Ventricular septal defect Sometimes called a “hole in the heart.” This defect is located in the wall between the heart’s lower-left and upper left chambers. As a result, oxygenated blood flows directly to heart’s right side forcing it to work even harder. Surgery is generally required in order to avoid long-term complications.

Zofran and birth defects are associated with the drug, including kidney disease, jaundice, fetal growth restrictions, and even death along with various dangerous pregnancy complications.

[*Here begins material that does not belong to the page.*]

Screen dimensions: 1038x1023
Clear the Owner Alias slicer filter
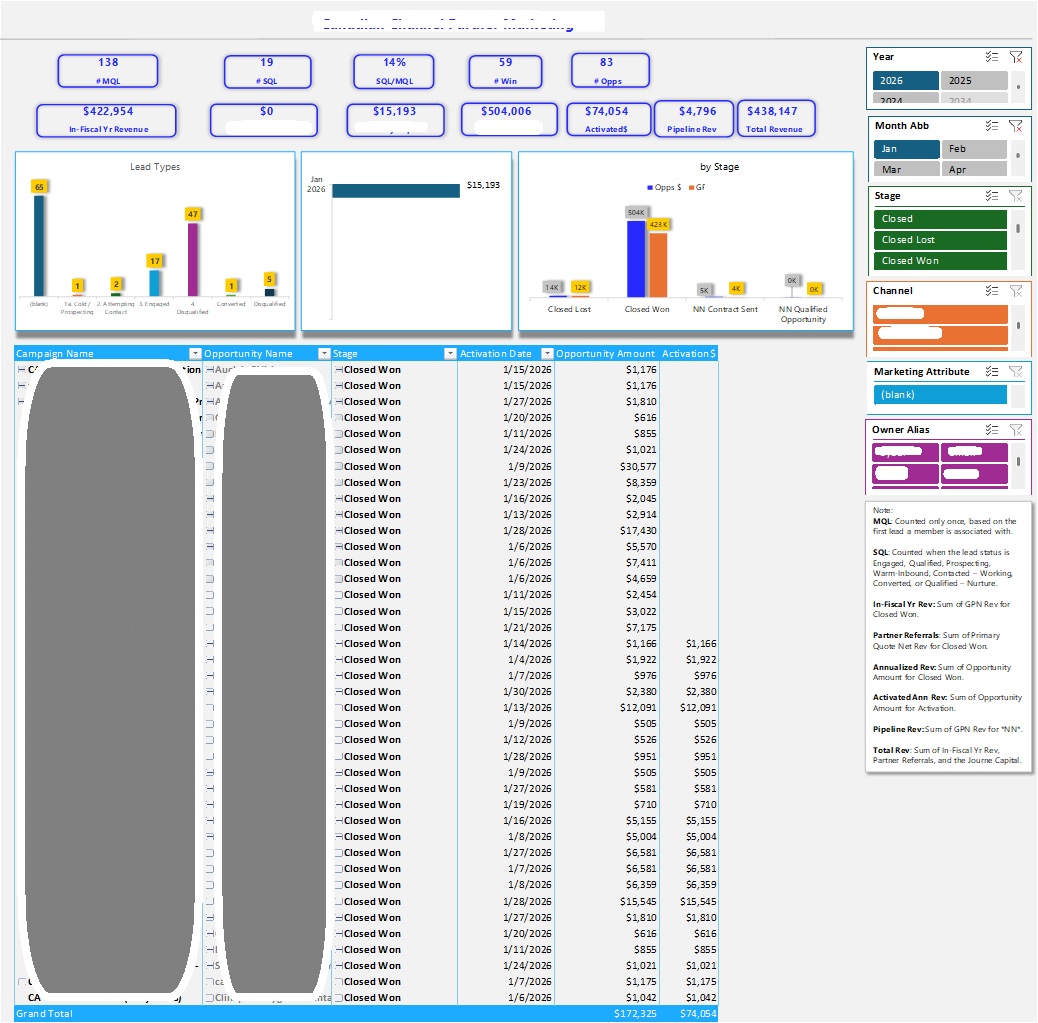click(1015, 430)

Birth Injury Support Groups

Support groups help parents who had a son or daughter with a birth injury with networking, resources, and especially bereavement if the birth injury resulted in death. Support groups contain community members who are in the same circumstances. Talking with other family members who are also affected by a birth defect helps with emotional support, and often a great information resources should you have questions or concerns over what legal action to take.

Birth Defect Research for Children provides a long list of condition-specific birth defect support groups.

The FDA and Zofran

Can Zofran cause birth defects? Since the FDA’s initial approval of ondansetron for the prevention of nausea and related vomiting related to chemotherapy, radiation, and surgical treatments, there have been several adjustments related to new information about the drug and its effect on patients.

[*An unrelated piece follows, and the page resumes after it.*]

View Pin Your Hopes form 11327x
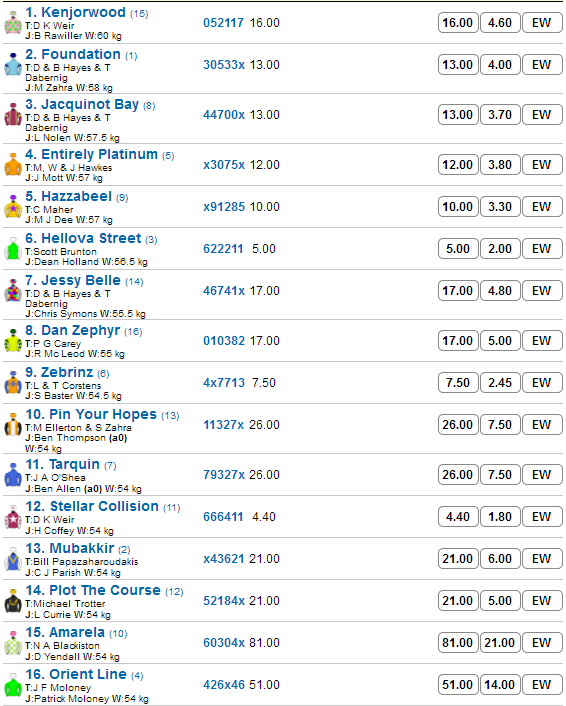Viewport: 566px width, 706px height. [223, 425]
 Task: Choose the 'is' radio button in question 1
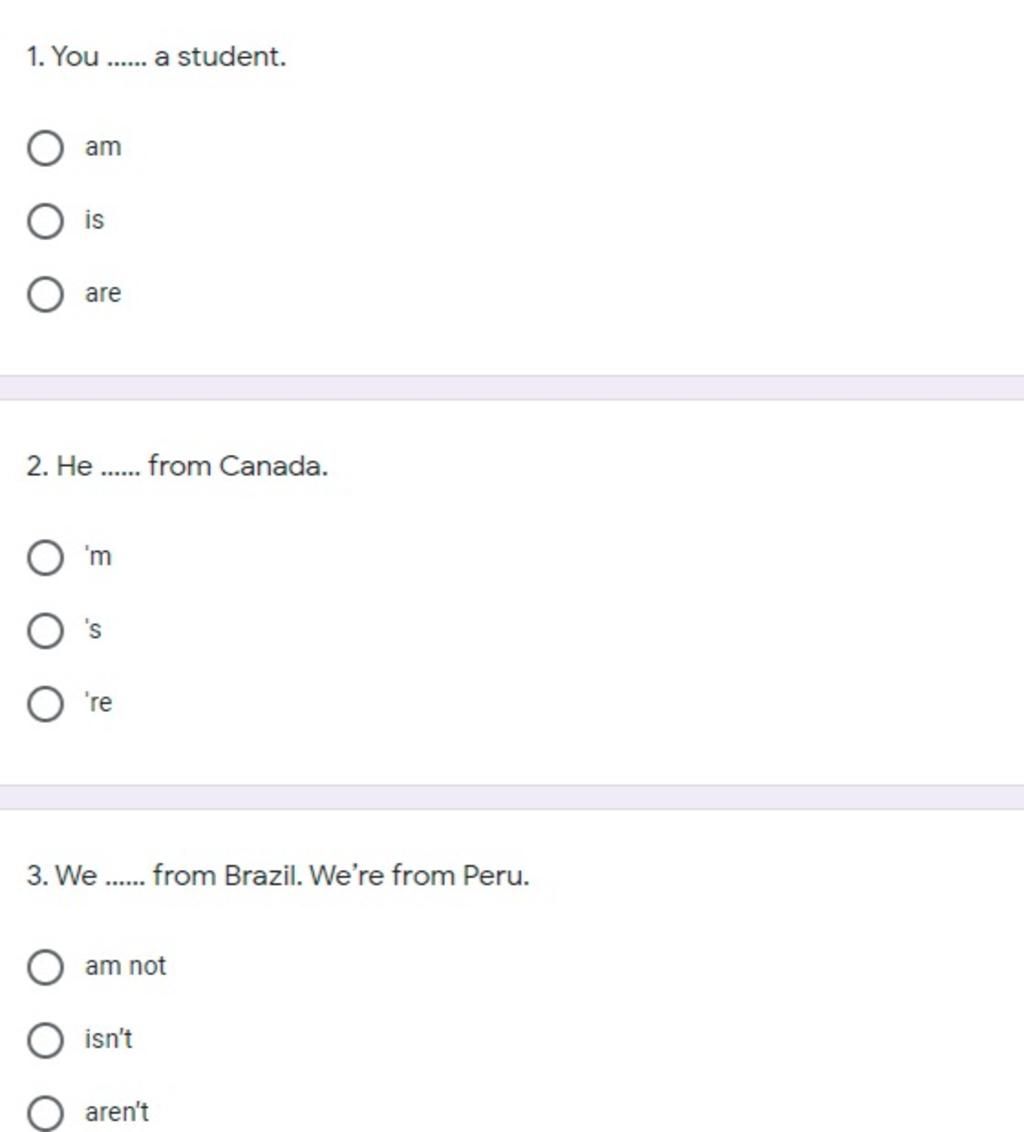45,221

It’s important to remember, though, that the FDA never offered approval for Zofran to be used to treat nausea related to pregnancy. According to Fertility Centers of New England, the FDA has cautioned against the use of Zofran during pregnancy due to the increased risks of birth defects.

The FDA has also announced that they are pulling the 32 mg dosage of Zofran from the market due to its potential for causing serious cardiac risks. The FDA is specifically concerned with the association between Zofran and an irregular heart rhythm called QT interval prolongation. This condition has a domino effect that can lead to Torsade de Pointes, which can result in death.

Department of Justice Zofran Settlement

The U.S. Department of Justice announced GlaxoSmithKline’s agreement to plead guilty for its role in the wrongful promotion of various prescription medications, including Zofran on an off-label use, along with the company’s failure to report critical safety information. They have agreed to pay a $3 billion settlement in order to resolve their civil liability in this matter. This represents the single largest health care fraud settlement as well as the largest payment by a drug company in U.S. history to date.

The Department of Justice is counting this as a real win in the war on health care fraud and many states have lined up for their share of the settlement.


There are few things more devastating for new parents to experience than a child born with serious birth defects or heart defects or the loss of a child. Discovering that these experiences were preventable adds a new level of anguish and anger into the mix, and correlates to the reasons why mothers and parents have filed Zofran birth injury lawsuits against the maker GlaxoSmithKline.

The birth defects and heart defects associated with Zofran are particularly heartbreaking because they are so stigmatizing, in the event of cleft lip or cleft palate, and so potentially lethal in the instance of heart problems that may plague the child for life.

Perhaps that is part of the reason the GlaxoSmithKline settlement was so large. The hope is that the size and scope of this settlement will be substantial enough to deter other drug companies from similar acts in the future.

While more studies may be needed, always speak to your physician regarding the side effects of taking Zofran while pregnant. In addition, if you or a loved one has a baby born with birth defects, you may be entitled to receive compensation by filing a Zofran birth defects lawsuit.